TEXT SHOWN -
——————

All American families also face child care costs that can be prohibitive; but, for Black and Hispanic families, child care costs are often debilitating. In 2015, child care for an infant and a preschooler in a child care center on average, cost more than one-half of the median income for Black households with children and nearly one-half of the median income for Hispanic households with children.
Also, the issue of pay equity is pivotal to economic progress not only for Black and Hispanic women but for all women who work hard every day to support their families and provide them with the best life possible. In 2013, White women earned an average of only 78 cents for every dollar earned by White men; but, for Black and Hispanic women the reality is even worse. According to data provided by the U.S. Current Population Survey, the National Committee on Pay Equity and the Bureau of Labor Statistics, Black women earned only 64 cents and Hispanic women even less, 54 cents for every dollar earned by White males. This not only impedes their ability to provide for their families; but, will ultimately affect their retirement earnings as their social security income will eventually be determined by their low wages. This helps explain why so many elderly women, particularly elderly women of color live in poverty.

——————

PROMPT A - Summarize the text on child care costs and pay equity in two sentences.
PROMPT B - Pick up the text on child care costs and pay equity after its last sentence and continue it.

[Stored records]
——————

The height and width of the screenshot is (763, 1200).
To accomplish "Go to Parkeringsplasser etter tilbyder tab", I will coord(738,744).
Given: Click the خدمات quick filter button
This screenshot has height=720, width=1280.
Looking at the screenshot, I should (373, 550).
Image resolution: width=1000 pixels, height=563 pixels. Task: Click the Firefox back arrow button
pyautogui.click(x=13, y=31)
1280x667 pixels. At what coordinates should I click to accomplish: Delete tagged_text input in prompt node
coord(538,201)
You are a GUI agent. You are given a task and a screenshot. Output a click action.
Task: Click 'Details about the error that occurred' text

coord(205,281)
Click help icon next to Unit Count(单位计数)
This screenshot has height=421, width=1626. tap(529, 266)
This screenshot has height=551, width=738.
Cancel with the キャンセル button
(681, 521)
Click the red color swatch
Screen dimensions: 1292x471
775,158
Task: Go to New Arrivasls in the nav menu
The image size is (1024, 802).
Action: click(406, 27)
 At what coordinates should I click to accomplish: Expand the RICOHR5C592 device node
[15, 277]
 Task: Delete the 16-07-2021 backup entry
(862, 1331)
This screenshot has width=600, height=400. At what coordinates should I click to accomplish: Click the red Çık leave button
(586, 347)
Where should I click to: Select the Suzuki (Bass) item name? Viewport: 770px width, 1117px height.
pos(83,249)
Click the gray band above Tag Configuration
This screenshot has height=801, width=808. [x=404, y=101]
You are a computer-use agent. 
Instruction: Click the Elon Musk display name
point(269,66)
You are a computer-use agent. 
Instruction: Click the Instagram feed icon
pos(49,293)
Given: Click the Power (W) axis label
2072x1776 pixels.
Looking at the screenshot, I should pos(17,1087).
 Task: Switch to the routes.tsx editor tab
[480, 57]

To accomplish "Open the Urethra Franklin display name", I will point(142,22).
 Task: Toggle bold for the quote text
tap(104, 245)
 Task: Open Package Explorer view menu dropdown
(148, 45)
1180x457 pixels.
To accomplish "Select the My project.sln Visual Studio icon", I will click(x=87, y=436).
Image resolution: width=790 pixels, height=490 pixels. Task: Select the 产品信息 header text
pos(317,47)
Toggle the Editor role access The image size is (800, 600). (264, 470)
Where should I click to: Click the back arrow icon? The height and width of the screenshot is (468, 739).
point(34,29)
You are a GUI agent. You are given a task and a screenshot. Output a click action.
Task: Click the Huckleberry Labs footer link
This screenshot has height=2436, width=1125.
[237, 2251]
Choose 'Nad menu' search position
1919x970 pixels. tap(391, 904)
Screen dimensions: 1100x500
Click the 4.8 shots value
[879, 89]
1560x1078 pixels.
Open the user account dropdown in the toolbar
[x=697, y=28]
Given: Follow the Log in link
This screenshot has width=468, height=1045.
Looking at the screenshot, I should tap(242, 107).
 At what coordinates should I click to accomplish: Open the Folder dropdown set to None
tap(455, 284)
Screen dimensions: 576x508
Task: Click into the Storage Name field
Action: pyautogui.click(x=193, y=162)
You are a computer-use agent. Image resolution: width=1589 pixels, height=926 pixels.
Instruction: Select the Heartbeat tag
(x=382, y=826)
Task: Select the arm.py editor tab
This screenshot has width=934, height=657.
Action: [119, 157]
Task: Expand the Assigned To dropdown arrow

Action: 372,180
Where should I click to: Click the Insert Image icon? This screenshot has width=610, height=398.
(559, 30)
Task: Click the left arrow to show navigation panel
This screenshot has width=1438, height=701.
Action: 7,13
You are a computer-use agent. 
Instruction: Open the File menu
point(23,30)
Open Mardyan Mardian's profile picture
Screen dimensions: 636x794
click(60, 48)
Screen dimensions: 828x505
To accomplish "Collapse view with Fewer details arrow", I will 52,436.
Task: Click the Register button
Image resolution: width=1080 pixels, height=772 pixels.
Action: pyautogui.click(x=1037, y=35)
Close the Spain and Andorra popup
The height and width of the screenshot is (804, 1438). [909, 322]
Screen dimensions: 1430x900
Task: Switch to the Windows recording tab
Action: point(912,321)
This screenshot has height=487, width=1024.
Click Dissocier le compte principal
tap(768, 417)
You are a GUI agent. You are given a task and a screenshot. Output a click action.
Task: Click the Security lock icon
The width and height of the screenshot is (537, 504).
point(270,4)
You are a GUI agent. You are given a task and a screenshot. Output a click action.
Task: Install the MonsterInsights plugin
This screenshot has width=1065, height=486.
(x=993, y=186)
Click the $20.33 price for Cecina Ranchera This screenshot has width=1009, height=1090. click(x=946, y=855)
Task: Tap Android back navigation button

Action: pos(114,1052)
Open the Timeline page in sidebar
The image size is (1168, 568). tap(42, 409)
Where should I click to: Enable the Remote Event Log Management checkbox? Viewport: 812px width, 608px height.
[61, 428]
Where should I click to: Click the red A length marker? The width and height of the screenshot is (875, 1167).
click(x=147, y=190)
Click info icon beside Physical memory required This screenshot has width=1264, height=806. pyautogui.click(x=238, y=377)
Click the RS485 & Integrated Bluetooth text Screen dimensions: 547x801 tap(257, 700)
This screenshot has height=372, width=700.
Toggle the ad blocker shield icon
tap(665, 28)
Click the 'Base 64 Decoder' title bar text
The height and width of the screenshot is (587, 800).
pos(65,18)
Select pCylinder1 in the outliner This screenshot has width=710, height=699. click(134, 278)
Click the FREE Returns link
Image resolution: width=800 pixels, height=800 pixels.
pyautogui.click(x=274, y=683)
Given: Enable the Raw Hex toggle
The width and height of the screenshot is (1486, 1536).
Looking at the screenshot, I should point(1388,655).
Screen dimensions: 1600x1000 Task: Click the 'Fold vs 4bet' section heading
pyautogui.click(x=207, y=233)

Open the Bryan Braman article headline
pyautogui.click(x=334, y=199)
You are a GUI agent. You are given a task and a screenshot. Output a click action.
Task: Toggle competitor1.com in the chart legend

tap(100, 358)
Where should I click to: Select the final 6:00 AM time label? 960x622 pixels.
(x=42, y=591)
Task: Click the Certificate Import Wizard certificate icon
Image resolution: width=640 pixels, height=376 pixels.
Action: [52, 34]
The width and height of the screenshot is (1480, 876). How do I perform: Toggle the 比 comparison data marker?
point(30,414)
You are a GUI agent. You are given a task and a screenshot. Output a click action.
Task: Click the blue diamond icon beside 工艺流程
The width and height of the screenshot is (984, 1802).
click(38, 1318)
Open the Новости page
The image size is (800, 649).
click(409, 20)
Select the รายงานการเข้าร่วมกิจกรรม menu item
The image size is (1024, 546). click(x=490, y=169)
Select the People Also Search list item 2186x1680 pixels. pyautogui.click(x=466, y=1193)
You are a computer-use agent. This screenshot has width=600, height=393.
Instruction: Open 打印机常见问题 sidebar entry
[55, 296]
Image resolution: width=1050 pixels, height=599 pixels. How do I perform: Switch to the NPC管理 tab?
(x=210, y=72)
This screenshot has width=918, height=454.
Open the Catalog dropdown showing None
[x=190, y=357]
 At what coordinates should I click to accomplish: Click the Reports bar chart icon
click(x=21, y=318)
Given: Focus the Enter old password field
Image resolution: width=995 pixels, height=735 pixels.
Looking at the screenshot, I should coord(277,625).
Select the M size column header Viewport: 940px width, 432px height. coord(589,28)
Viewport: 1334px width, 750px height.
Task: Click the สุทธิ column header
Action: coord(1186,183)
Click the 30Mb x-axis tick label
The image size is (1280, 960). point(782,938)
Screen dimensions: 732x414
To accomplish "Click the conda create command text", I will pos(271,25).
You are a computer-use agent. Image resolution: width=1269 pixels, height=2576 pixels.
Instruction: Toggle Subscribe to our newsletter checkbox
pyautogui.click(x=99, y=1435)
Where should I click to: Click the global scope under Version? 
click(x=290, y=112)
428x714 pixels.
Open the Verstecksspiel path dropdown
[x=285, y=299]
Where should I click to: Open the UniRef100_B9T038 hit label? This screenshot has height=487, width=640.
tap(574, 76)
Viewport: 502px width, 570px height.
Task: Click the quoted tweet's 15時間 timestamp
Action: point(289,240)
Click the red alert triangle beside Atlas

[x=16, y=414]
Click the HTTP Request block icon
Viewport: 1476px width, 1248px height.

——————

WRITTEN REPLY A - Child care costs can be prohibitive for all American families but are often debilitating for Black and Hispanic families: in 2015, center care for an infant and a preschooler cost more than half the median income of Black households with children and nearly half that of Hispanic households with children. Women also face unequal pay, and in 2013 White women earned 78 cents, Black women 64 cents and Hispanic women 54 cents for every dollar earned by White men, which limits their ability to provide for their families, will reduce their retirement earnings, and helps explain why so many elderly women, particularly elderly women of color, live in poverty.

WRITTEN REPLY B -
Finally, although some cities, states and even corporations have moved independently to increase the minimum wage, federal action on this issue that would include a $12 minimum wage by 2020, could result in a wage increase for at least a third of all Black and Hispanic workers.
In 2014, the median household income for Black families was $35,481, more than $24,000 less than the median household income for White households who earned an average of $59,622 that year. The median Hispanic household income was $42,748 in 2014, nearly $17,000 less. According to the CAP report, not only is the income gap between White, Black and Hispanic families significant, but it also has grown substantially over the past decade, causing Black and Hispanic families to fall even further behind.
Although it is certainly true that almost all American families experienced a decline in median income between 2006 and 2014, the median household income for Black and Hispanic families declined by more than twice the rate of the median household income for White families.
Without policy solutions and updates to the nation’s workplace protections and practices, too many Black and Hispanic families will continue to work harder than ever and yet continue to fall further and further behind.
As the nation’s demographics continue to shift and more and more women and people of color become engaged in the political process they will elect officials who reflect and represent their interests.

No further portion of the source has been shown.